Nietzsche was not able to consciously enjoy his fame, which had begun to spread in the early 1890s. As sole heir, Nietzsche’s sister Elisabeth Förster-Nietzsche administered her brother’s writings and estate. Perhaps partly out of ignorance and partly deliberately, she published a rather selective collection of his writings, compiling and taking liberties where she saw fit.
Expressionists discovered Nietzsche’s power of speech, particularly celebrating his book Thus Spoke Zarathustra (1883-85).
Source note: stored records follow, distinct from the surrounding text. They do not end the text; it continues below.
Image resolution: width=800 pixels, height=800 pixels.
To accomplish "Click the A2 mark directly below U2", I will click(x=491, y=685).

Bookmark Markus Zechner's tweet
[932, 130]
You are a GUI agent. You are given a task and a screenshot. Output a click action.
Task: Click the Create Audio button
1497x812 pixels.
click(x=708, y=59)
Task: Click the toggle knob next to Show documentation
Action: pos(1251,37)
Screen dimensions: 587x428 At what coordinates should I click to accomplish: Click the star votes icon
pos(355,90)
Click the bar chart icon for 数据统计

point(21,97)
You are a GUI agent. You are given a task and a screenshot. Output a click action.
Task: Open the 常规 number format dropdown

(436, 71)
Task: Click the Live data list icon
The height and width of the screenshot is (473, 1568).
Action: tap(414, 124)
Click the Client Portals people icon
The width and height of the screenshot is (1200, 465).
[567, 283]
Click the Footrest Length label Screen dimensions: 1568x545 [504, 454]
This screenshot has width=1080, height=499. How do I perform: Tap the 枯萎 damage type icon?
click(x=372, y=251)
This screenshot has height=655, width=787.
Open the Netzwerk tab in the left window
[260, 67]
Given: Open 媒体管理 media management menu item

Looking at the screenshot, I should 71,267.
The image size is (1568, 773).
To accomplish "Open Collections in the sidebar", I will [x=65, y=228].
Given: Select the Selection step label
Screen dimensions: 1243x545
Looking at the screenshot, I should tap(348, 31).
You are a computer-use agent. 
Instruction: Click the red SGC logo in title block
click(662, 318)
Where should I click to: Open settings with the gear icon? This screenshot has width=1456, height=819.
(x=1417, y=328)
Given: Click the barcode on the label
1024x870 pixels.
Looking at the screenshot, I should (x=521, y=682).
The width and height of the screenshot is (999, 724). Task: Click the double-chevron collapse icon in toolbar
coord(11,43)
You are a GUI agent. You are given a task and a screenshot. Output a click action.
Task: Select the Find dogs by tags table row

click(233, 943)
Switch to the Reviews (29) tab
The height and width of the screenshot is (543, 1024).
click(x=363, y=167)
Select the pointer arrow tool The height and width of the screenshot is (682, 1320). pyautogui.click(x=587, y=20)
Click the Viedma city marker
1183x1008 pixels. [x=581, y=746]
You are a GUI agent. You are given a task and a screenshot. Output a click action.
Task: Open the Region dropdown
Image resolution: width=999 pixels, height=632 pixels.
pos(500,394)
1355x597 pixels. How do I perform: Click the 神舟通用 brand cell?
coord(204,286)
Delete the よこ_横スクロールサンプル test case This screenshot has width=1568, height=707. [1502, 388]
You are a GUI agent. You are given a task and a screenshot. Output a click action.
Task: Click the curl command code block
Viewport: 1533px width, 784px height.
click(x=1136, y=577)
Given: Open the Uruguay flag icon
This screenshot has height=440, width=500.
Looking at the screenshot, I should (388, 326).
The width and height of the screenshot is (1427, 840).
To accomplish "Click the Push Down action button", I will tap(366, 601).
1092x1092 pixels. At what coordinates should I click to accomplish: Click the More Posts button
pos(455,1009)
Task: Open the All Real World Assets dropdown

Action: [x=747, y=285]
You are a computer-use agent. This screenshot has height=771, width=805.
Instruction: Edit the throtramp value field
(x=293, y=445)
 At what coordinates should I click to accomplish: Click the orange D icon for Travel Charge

Later, German Nazis and fascists, such as Italian dictator and Nietzsche fan Benito Mussolini, usurped Nietzsche terms like “the will to power,” thereby leading to the perception of the philosopher in post-war Germany as being ideologically linked to totalitarianism.
Nietzsche was rediscovered by Italian and French philosophers such as existentialists Jean-Paul Sartre and Albert Camus. Later, thinkers like Jacques Derrida and Gilles Deleuze referred to Nietzsche in their own work. “Every type of metal can be found in the mine of this thinker,” warned Giorgio Colli, an Italian philosopher and co-editor of Nietzsche’s works. He also cautioned against carelessly appropriating the work of the famous philosopher: “Nietzsche said everything — and the opposite of everything!”